Larson, DeLauro, Murphy Hail End to Job Corps Enrollment Freeze
Washington — Three members of the Connecticut Congressional Delegation—U.S. Reps. John B. Larson (CT-01) and Rosa DeLauro (CT-03) along with Senator Chris Murphy—today hailed the U.S. Department of Labor (DOL)'s decision to end the Job Corps enrollment freeze. The three have worked for this decision for months, most recently sending a letter to DOL imploring them to use their authority to transfer addition funds to the Job Corps program and take other steps to end the freeze.
"The Department of Labor is right to end the Job Corps enrollment freeze," said Larson. "Each year hundreds of youth are able to find a job with the help of training from The Hartford Job Corps Academy, recognized nationally for their success. These centers strengthen our communities and help young Americans lift themselves out of poverty and into meaningful careers. I am glad that each center can continue to enroll new youth and look forward to seeing the Job Corps Academy continue their important work in Hartford."

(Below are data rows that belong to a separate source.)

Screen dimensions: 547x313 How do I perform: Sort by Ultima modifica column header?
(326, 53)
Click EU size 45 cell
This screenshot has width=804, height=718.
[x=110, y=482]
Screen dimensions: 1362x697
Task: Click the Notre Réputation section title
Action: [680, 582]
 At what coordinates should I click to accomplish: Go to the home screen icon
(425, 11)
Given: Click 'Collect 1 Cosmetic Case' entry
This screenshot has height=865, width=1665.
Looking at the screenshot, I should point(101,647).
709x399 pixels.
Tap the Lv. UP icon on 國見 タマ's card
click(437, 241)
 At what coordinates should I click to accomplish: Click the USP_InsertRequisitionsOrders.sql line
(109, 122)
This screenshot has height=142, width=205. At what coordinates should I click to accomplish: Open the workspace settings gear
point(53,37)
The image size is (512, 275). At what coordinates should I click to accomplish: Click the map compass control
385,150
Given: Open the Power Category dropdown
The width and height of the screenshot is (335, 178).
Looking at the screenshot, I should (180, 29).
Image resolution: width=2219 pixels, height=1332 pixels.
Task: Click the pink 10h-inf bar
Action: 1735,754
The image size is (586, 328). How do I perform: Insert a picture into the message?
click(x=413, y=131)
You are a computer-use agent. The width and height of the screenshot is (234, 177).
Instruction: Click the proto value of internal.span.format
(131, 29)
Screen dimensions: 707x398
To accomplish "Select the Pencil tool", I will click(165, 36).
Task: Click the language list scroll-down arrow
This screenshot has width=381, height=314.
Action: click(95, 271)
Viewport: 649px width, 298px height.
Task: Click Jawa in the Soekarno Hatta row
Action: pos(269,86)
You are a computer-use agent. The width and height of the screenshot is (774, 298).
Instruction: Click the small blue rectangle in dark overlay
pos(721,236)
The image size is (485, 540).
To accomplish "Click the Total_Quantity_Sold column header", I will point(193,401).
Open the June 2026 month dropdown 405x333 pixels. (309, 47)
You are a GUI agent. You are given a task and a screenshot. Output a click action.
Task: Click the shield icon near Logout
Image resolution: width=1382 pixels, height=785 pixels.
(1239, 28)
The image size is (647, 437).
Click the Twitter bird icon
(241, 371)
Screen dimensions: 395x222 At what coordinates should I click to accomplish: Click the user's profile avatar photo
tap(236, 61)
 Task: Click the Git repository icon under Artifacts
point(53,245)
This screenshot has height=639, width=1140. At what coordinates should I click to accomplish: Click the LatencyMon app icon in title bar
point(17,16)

"The announcement that the student enrollment freeze will soon be lifted is great news for our Connecticut Job Corps centers," said DeLauro. "The freeze not only prevented the centers from providing additional young people with vital job training opportunities they need, but as I saw firsthand in New Haven it had a direct impact on the livelihoods of current students and the dedicated staff. I was proud to have fought to secure extra funding to transfer to the program and will continue to work to see that ultimately the program is put on a sustainable path and the New Haven and Hartford centers can increase the number of students they can serve."
Murphy said, "As a member of the committee that oversees the Job Corps program, I've been pushing for months to end this damaging enrollment freeze, and I'm pleased to see those efforts pay off. Job Corps centers are critical in this tough economy, helping young people secure employment by providing them with the tools they need to succeed. The Job Corps enrollment freeze has hurt some of the most vulnerable kids in Connecticut. I'll keep fighting for these centers so kids in Connecticut can more easily gain the skills they need to find a job."
Started in 1964, Job Corps is an education and training program that helps young people learn a career, earn a high school diploma or GED, and find and keep a good job. For eligible young people at least 16 years of age that qualify as low income, Job Corps provides the all-around skills needed to succeed in a career and in life.